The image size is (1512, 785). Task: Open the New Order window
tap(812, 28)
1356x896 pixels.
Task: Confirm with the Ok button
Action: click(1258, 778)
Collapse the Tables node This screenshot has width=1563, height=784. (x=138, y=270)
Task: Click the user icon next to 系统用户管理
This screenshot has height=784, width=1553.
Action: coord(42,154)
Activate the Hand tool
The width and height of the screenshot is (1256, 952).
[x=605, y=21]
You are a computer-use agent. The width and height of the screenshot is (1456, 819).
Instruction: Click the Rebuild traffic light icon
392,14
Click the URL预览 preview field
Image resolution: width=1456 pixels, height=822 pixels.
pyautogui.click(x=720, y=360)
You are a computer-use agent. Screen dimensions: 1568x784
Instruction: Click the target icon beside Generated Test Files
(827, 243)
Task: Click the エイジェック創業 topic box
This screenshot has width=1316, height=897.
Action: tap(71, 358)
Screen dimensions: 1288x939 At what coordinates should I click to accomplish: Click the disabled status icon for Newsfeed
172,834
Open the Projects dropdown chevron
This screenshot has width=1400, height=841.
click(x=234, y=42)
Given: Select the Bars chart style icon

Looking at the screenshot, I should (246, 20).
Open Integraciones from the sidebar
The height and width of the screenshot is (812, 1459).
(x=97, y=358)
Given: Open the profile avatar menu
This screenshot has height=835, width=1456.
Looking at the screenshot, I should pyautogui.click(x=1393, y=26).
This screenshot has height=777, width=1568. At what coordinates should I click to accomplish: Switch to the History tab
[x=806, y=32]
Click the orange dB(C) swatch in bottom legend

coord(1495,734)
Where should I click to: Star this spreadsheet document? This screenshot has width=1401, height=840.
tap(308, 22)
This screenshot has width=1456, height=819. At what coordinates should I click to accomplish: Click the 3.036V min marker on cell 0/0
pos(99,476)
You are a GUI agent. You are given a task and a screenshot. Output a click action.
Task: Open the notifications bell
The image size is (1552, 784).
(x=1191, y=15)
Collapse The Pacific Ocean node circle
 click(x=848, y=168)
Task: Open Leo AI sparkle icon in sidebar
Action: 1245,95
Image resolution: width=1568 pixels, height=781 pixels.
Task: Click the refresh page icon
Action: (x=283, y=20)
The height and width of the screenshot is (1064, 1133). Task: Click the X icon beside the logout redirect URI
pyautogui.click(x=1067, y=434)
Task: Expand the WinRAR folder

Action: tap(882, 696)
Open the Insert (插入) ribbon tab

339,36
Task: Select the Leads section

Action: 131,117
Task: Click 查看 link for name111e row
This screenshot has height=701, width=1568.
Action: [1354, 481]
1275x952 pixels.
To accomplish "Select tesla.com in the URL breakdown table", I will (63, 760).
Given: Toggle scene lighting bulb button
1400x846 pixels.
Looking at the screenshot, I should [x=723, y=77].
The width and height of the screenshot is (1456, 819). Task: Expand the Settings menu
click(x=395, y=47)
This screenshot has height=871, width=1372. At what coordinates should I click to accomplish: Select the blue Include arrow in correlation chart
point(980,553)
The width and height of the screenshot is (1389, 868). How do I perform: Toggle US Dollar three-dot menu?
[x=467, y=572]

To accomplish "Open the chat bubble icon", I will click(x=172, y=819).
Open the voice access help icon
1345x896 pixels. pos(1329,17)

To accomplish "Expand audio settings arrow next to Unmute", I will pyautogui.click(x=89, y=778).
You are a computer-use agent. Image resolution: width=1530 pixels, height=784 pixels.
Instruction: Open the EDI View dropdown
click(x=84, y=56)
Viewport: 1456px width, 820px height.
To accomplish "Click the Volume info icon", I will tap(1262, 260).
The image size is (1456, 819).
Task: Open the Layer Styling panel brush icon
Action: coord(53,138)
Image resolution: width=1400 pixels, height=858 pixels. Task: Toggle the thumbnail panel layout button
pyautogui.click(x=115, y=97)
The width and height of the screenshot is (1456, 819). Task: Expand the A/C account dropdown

__Your goal__
The answer should contain nothing except the lines from the one with "Task: Expand the WinRAR folder" to the end of the material above, each given again exactly.

__Solution to the problem__
Task: Expand the WinRAR folder

Action: tap(882, 696)
Open the Insert (插入) ribbon tab

339,36
Task: Select the Leads section

Action: 131,117
Task: Click 查看 link for name111e row
This screenshot has height=701, width=1568.
Action: [1354, 481]
1275x952 pixels.
To accomplish "Select tesla.com in the URL breakdown table", I will (63, 760).
Given: Toggle scene lighting bulb button
1400x846 pixels.
Looking at the screenshot, I should [x=723, y=77].
The width and height of the screenshot is (1456, 819). Task: Expand the Settings menu
click(x=395, y=47)
This screenshot has height=871, width=1372. At what coordinates should I click to accomplish: Select the blue Include arrow in correlation chart
point(980,553)
The width and height of the screenshot is (1389, 868). How do I perform: Toggle US Dollar three-dot menu?
[x=467, y=572]

To accomplish "Open the chat bubble icon", I will click(x=172, y=819).
Open the voice access help icon
1345x896 pixels. pos(1329,17)

To accomplish "Expand audio settings arrow next to Unmute", I will pyautogui.click(x=89, y=778).
You are a computer-use agent. Image resolution: width=1530 pixels, height=784 pixels.
Instruction: Open the EDI View dropdown
click(x=84, y=56)
Viewport: 1456px width, 820px height.
To accomplish "Click the Volume info icon", I will tap(1262, 260).
The image size is (1456, 819).
Task: Open the Layer Styling panel brush icon
Action: coord(53,138)
Image resolution: width=1400 pixels, height=858 pixels. Task: Toggle the thumbnail panel layout button
pyautogui.click(x=115, y=97)
The width and height of the screenshot is (1456, 819). Task: Expand the A/C account dropdown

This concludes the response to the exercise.